Stat Aggregation : Stat PDI Jobs/Transformations - Example Configuration
  

Stat PDI Jobs/Transformations - Example Configuration

<?xml version="1.0" encoding="UTF-8" standalone="yes"?>
<kettle-jobs>
<job filename="qmatic/visit-transaction.ktr" max-events-before-processing="10000" batch-limit="10000" max-time-before-processing="10" >
<event name="VISIT_END" />
<event name="VISIT_END_TRANSACTION" />
<event name="VISIT_REMOVE" />
<event name="END_SERVICE" />
<event name="VISIT_TRANSFER_FROM_QUEUE" />
<event name="VISIT_NOSHOW" />
</job>
<job filename="qmatic/service-point-session.ktr" max-events-before-processing="10000" batch-limit="10000" max-time-before-processing="10" >
<event name="SERVICE_POINT_CLOSE" />
</job>
<job filename="qmatic/staff.ktr" max-events-before-processing="10000" batch-limit="10000" max-time-before-processing="10" >
<event name="USER_SESSION_END" />
</job>
</kettle-jobs>
 
The root element <kettle-jobs> contains all configurations. This element contains a list of <job> elements that define which type of jobs and transformations are configured in the system. Job definitions can be either kettle jobs (.kjb files) or kettle transformations (.ktr files). Each job definition also contains settings for how often the job is supposed to run, and optionally a list of <event> sub-elements which define which events that trigger the particular job.

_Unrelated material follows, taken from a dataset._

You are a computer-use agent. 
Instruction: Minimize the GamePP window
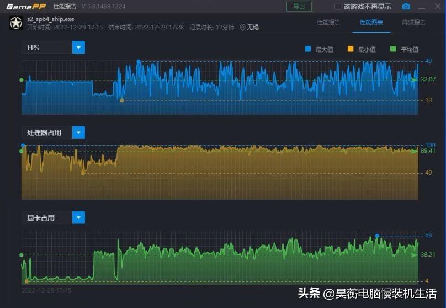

The transformation file to process when the event arrives is configured with attribute filename that expects the file to exist relative to Orchestra’s conf/stat-jobs folder. Here filename is qmatic/visit-transaction.ktr which means the file must be in folder conf/stat-jobs/qmatic. If any configured file is missing at Orchestra start up, stat will fail with an error message.

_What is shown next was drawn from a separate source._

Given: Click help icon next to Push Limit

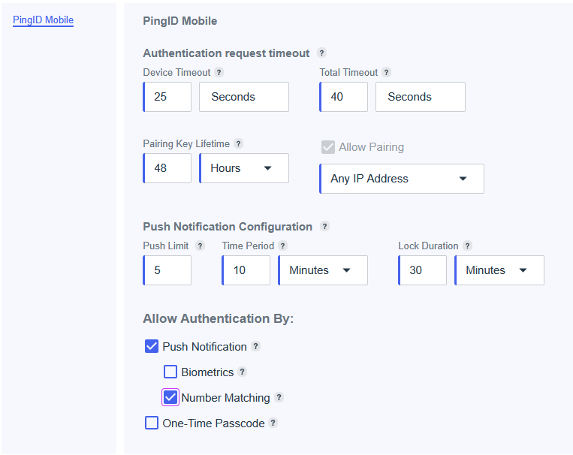Looking at the screenshot, I should pyautogui.click(x=200, y=246).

Attribute max-events-before-processing controls how many events should pass through the system before the job is executed. If this is set to 1, or left out entirely, the job will execute for every event (this is not advisable for events with a high throughput). All events defined for the job are counted towards this max-events-before-processing setting.
The attribute max-time-before-processing controls the maximum amount of time the system should wait before triggering the job execution.
The job will be executed when the configured (max-events-before-processing setting) number of events have passed through the system, or when the configured time (max-time-before-processing) has passed. Each time the job is triggered, the counter for max-events-before-processing is reset.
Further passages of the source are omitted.